Like… how would Astrophyllite know if she ran into Izzy Conrad that Izzy Conrad shouldn’t be drained? “If you met me as a civilian, would you know not to drain me somehow?”


Astrophyllite shook her head. She could sense a lot of things, but no, she couldn’t sense that - she figured it was probably unfair somehow. Like there were rules to this twisted, giant game they were playing and that would give her way too much of an advantage… or something. Everyone who wasn’t powered up felt pretty much the same.

Which was to say that they didn’t really feel like anything. Weird, that. “I wouldn’t know,” she said, “But I would never drain from you!”

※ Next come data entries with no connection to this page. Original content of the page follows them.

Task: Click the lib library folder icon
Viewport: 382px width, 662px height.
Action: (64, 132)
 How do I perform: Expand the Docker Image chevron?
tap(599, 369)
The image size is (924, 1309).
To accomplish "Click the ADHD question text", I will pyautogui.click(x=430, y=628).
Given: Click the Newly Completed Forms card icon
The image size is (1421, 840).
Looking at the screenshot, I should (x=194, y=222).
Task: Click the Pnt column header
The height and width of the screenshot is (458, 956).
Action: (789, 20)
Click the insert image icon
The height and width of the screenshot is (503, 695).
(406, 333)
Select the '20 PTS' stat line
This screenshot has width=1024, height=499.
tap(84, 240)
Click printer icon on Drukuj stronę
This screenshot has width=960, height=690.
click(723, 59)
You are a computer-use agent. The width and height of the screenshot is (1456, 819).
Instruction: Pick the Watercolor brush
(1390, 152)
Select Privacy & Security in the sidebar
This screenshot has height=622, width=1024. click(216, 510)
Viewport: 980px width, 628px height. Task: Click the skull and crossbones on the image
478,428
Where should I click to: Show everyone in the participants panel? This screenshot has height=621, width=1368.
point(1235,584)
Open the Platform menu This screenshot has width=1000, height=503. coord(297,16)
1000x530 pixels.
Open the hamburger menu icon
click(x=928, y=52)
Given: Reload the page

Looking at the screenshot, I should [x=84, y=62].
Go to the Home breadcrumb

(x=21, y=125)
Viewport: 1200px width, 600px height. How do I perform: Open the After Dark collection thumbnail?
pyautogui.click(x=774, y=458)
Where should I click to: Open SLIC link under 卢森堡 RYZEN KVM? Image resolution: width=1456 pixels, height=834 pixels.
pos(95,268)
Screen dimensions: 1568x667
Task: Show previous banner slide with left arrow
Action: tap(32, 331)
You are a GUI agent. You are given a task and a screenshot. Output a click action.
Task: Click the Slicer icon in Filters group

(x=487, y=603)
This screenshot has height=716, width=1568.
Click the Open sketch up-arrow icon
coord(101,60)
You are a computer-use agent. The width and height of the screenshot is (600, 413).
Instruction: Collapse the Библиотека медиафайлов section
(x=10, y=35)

“I only drain from bad people,” she explained. “Like, that guy?” The car was long gone, so she couldn’t point demonstratively. “He ran a red light and almost hit a lady! Which was bad. So that made it okay to take from him - it’s like taxes, for being bad. But you’re good! So I wouldn’t ever take from you! And besides, I can’t. Your energy wouldn’t work.”

Repeating that lie only made her stomach churn worse. Colchis didn’t know how good she was, how lucky. “I don’t like having to collect,” said Astrophyllite furtively. “I want - I want to be like you. A knight. I don’t like doing this.” She held her breath, worried over the response. Perhaps - perhaps Colchis was too new to really understand all this. Perhaps being friends wasn’t good enough, and she’d taken her fears to the wrong person.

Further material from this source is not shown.